Predicting benefit of radium 223 based on biochemical response and site of metastasis: A real life multicenter UK study.

Abstract

e17034 Background: Studies have shown an improvement in overall survival (OS) and symptom control in metastatic castration-resistant prostate cancer (mCRPC) with Radium-223 treatment. However, there is little information about predicting outcomes using either PSA or Alkaline Phosphatase (ALP) response or comparing bone only disease to bone and lymph node (LN) involvement. Methods: 335 patients receiving Radium 223 at 6 UK centres between March 2014 and June 2020 were included.
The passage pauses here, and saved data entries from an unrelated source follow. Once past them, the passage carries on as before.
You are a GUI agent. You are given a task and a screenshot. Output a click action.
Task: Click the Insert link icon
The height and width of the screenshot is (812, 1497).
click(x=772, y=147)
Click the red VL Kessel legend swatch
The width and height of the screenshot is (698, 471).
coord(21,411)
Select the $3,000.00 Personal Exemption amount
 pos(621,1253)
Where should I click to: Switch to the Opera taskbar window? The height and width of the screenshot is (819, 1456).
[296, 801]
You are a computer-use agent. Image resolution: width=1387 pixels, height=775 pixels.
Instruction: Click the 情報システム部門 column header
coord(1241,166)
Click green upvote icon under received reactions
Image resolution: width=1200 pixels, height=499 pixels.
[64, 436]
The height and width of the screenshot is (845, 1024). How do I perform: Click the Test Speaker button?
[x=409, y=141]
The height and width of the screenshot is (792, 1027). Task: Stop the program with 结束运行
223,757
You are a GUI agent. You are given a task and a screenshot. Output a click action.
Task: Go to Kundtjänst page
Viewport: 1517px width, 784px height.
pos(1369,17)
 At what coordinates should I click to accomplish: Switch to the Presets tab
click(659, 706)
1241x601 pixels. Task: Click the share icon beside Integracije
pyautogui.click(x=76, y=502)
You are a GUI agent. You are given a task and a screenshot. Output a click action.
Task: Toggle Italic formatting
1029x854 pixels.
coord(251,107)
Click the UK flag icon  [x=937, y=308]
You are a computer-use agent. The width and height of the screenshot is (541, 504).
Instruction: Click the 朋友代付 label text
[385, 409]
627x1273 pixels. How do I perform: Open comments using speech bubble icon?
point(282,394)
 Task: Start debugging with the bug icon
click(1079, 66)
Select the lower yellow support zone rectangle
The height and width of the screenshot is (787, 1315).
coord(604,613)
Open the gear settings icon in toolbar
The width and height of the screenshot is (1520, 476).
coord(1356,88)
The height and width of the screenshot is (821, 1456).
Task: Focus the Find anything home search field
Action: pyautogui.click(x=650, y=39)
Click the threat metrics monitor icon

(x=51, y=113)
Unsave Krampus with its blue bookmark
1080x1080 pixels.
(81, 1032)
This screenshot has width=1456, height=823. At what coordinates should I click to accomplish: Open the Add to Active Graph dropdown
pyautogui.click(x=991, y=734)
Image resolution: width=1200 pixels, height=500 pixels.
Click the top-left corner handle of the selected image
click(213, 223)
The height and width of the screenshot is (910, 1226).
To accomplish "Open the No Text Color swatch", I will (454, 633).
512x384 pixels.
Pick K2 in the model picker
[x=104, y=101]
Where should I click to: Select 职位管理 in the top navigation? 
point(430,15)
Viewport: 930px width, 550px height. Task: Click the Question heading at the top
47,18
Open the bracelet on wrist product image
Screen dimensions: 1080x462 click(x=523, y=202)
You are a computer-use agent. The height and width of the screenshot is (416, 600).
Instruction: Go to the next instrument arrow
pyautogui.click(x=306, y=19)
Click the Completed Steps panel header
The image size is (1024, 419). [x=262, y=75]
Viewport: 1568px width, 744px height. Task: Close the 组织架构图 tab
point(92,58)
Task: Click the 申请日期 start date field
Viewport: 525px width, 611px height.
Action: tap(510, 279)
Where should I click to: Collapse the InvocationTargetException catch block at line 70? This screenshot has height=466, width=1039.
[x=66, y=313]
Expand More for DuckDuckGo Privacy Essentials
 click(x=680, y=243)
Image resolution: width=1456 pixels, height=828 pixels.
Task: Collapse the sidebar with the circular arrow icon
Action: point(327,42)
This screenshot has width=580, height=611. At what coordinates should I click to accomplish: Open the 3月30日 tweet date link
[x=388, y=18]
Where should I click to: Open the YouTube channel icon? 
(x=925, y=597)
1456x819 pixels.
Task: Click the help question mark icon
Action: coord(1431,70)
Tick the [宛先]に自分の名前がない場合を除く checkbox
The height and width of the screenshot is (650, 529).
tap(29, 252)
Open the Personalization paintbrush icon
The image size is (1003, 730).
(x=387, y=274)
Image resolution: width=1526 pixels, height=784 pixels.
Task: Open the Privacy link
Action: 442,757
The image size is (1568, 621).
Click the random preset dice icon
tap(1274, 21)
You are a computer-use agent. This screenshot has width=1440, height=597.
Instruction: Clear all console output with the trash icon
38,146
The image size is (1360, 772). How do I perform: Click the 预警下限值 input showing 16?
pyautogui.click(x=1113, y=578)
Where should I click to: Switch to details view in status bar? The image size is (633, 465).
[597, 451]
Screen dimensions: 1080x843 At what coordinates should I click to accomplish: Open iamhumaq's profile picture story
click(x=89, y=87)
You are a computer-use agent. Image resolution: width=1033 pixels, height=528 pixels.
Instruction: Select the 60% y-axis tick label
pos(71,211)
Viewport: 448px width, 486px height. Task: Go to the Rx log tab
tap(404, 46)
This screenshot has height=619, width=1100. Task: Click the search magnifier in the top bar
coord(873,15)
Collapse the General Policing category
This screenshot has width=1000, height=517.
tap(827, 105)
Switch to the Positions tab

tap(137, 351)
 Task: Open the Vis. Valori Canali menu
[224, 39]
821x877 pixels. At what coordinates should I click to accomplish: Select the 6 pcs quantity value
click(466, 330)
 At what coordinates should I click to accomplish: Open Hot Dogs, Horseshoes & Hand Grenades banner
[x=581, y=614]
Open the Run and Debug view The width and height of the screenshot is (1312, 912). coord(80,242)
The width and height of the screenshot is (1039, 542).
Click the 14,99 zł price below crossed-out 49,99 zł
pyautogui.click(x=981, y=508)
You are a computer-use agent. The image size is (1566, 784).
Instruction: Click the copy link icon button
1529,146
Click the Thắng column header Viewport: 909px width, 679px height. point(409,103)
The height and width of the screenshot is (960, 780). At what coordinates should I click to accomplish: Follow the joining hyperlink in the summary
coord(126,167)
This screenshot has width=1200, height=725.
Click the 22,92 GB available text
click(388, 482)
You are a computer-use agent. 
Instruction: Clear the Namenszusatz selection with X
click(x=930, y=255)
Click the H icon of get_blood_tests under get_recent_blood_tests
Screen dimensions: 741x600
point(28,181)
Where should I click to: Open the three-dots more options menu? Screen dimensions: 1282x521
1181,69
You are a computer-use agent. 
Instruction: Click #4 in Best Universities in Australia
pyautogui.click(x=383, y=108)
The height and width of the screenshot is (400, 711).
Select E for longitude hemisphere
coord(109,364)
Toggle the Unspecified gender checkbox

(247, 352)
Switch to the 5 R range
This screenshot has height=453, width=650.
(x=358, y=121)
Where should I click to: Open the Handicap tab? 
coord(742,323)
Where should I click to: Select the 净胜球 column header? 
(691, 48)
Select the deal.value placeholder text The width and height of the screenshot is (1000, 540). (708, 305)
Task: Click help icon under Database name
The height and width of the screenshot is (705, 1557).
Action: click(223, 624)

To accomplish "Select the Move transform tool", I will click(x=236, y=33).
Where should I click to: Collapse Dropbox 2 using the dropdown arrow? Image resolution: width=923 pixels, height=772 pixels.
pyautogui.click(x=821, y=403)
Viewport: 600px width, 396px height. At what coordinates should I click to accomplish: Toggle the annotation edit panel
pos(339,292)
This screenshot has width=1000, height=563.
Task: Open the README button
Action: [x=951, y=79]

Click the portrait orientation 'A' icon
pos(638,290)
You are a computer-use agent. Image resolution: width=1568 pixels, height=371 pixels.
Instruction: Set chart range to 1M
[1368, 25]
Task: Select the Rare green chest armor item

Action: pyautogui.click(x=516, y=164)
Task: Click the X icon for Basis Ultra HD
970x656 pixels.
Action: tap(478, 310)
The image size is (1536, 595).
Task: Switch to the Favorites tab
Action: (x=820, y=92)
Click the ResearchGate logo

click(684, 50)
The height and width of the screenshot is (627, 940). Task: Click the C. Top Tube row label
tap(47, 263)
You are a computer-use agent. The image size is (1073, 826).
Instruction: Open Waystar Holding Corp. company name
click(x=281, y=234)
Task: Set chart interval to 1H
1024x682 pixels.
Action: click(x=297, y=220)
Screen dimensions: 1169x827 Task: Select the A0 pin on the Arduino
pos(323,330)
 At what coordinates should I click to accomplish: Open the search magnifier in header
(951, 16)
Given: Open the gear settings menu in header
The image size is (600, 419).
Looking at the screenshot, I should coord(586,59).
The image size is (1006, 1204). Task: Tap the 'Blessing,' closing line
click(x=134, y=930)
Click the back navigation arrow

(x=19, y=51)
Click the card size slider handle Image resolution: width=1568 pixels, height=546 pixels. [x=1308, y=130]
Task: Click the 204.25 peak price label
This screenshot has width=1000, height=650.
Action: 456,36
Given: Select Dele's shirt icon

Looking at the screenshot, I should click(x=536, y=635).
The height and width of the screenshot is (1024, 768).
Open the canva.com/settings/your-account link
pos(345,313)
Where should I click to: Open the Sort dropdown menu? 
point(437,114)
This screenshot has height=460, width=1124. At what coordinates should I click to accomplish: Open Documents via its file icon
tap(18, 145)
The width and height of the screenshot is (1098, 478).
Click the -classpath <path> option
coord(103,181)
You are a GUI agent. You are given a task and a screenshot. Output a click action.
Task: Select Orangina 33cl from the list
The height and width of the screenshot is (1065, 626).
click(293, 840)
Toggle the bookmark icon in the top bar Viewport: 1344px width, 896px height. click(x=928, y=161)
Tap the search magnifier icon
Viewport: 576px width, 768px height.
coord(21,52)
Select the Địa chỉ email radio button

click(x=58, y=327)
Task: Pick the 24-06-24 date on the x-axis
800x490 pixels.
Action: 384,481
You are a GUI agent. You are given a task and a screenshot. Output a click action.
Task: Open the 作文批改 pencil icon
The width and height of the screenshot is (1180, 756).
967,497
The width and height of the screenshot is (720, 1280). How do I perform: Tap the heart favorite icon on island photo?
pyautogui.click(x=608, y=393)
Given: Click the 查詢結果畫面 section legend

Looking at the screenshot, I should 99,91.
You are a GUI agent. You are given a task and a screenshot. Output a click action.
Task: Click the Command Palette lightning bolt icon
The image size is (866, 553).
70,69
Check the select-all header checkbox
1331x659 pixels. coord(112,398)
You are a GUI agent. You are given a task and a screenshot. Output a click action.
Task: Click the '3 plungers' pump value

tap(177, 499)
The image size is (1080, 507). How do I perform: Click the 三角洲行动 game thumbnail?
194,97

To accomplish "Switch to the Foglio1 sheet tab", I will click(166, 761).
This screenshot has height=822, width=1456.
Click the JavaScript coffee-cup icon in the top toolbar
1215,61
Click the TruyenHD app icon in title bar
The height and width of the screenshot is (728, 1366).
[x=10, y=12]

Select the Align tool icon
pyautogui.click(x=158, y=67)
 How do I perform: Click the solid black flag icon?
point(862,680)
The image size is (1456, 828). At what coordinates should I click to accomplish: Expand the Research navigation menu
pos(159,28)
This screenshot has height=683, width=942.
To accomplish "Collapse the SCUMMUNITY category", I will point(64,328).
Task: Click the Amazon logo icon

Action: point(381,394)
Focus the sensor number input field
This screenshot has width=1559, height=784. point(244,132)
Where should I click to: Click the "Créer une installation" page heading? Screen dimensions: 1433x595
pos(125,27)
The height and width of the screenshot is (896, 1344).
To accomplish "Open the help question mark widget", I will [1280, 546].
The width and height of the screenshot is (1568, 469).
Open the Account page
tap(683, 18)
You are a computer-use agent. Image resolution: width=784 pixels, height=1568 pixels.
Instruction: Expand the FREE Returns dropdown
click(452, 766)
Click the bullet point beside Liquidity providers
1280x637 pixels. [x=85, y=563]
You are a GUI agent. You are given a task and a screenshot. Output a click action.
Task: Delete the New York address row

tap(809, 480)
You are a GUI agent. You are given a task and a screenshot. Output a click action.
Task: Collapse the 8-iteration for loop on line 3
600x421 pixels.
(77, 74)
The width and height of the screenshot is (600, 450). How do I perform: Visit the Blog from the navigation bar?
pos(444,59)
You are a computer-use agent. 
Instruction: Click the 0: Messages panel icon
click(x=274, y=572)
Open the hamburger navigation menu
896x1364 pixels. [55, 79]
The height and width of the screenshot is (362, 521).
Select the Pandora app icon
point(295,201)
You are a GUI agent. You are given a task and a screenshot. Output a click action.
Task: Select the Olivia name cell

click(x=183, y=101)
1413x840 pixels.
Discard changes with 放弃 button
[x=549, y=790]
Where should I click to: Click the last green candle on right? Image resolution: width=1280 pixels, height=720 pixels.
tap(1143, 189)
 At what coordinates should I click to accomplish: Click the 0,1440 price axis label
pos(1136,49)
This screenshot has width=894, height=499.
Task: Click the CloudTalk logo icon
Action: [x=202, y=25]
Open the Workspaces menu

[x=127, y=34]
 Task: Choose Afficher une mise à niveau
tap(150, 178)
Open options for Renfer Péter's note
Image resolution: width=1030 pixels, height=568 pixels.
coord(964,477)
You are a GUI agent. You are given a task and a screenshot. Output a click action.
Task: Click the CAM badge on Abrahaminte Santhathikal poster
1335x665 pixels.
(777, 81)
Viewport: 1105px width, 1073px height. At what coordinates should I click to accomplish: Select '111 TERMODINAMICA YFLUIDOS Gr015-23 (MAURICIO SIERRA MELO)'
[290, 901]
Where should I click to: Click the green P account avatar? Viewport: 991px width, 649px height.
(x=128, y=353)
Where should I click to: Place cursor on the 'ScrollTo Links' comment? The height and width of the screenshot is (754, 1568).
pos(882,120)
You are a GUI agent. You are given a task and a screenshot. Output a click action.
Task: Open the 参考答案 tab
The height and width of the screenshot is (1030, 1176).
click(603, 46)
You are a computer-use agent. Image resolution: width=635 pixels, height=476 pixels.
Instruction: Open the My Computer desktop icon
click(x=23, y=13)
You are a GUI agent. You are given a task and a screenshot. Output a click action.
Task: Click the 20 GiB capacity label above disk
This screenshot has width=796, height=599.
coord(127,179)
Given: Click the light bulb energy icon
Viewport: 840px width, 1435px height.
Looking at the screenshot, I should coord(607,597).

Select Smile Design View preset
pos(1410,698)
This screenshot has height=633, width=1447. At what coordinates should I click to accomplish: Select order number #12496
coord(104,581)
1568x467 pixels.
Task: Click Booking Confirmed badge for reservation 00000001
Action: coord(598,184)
The primary endpoint was overall survival, secondary endpoints were toxicity, symptomatic benefit and skeletal-related events(SRE) Results: The median age was 75, with 71% having bone only metastases and 29% also having lymph node involvement. Those with PSA response (30%) had a statistically significant improvement in OS, compared to non-responders (18.2 vs 13.8 months, p = 0.026). They also showed highest rate of imaging response/stable disease (54% vs 34%). ALP response was seen in 82%. This did not translate to significantly improved OS, but did correlate with better symptomatic benefit (40% vs 29%). Those with bone only disease showed a survival benefit compared to those with LN involvement (19.4 vs 11.4 months, p = 0.046). Other than anaemia (23.5%), Grade 2 or above toxicities were uncommon including thrombocytopenia and neutropenia(5.5 and 6.2% respectively ) . 14% patients required at-least one blood transfusion. SRE were seen in 24% overall, but lower of in PSA responders(18%). Conclusions: Real life multicentre data suggests that PSA response and bone only disease could be predictors for better survival following Radium-223, whereas ALP response correlates better with symptomatic benefit.